Is expert testimony required for common knowledge exception cases?

The Tennessee Court of Appeals recently heard a case questioning whether expert testimony is required in medical malpractice cases that fall into the common knowledge exception.

The Tennessee Court of Appeals recently heard a Health Care Liability Act case that was dismissed by lower courts because the plaintiff failed to file a certificate of good faith. The plaintiff in the case, Jonathan Fitzrandolph Zink v. Rural/Metro of Tennessee, contended that the case does not require the certificate as it falls within an exception.

What is the certificate? The certificate in question is used in medical malpractice cases to confirm that an expert was consulted. Tennessee law requires that medical experts be used for most medical malpractice cases. Tennessee uses a locality rule for expert testimony. Expert testimony is used to establish the standard of acceptable professional practice within the specific or similar community.

However, this case specifically questions whether or not the common knowledge exception applies and, if so, whether expert testimony would be required.

What is the common knowledge exception? This exception is used in certain situations when common knowledge would guide what types of actions are acceptable. This exception was discussed in Seavers v. Methodist Medical Center of Oak Ridge. In that case, the court stated that the exception "allows an inference of negligence where the jury has a common knowledge or understanding that the events which resulted in the plaintiff's injury do not ordinarily occur unless someone was negligent."

Based on this reasoning, the plaintiff argued expert testimony was not required when the common knowledge exception is used. If expert testimony is not required, the certificate is unneeded and his case should not be thrown out.

What led to this medical malpractice lawsuit? There is not much information in the initial complaint. At this point, all that is known is that a person requiring urgent medical attention was strapped to a gurney. While strapped down, an emergency medical responder was responsible for a "violent collision between the defendant's fist [the emergency medical responder] and the plaintiff's face." This resulted in both temporary and permanent injury to the plaintiff's face.

What is the issue in this case? The primary issue at this stage of the case is whether or not the plaintiff requires a certificate of good faith used for expert testimony in medical malpractice cases.

What were the arguments in this case? The lower courts stated that the certificate was required. It ruled in favor of the defendant, finding that the matter required expert testimony to determine if the injuries were permanent and if the action taken by the emergency medical care provider was outside of the accepted standard of care. This was supported by the contention that the standard of care in this area of medicine was such that the average person may not be familiar with.

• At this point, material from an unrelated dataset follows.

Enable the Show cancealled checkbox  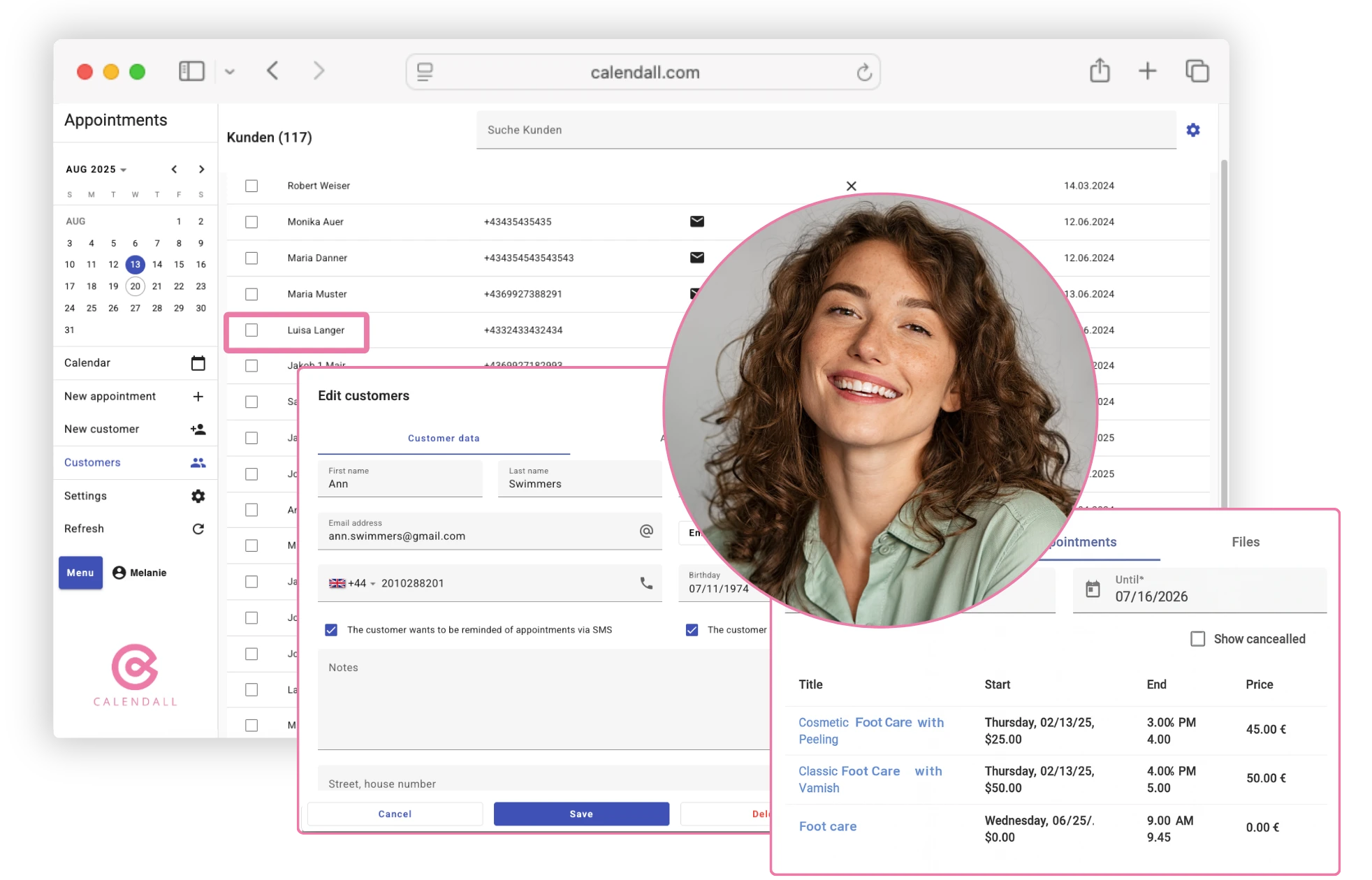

The plaintiff's counsel countered that the plaintiff was already strapped to the gurney. The victim suffered permanent injuries to his face as a result of this attack. The victim further argued that the extent of injury could be established at a later date with the use of experts, but that this was not needed for the initial stages of the case.

What did the court hold? The Court of Appeals did not agree with the lower courts. They did not find that the plaintiff needed the certificate. However, the plaintiff did fail to meet certain notice requirements. As such, the case was dismissed without prejudice to refile.

What does this mean for similar cases? The holding in this case provides some guidance as to whether or not a certificate is required when the common knowledge exception is invoked. This will aid in future filings that use this legal strategy.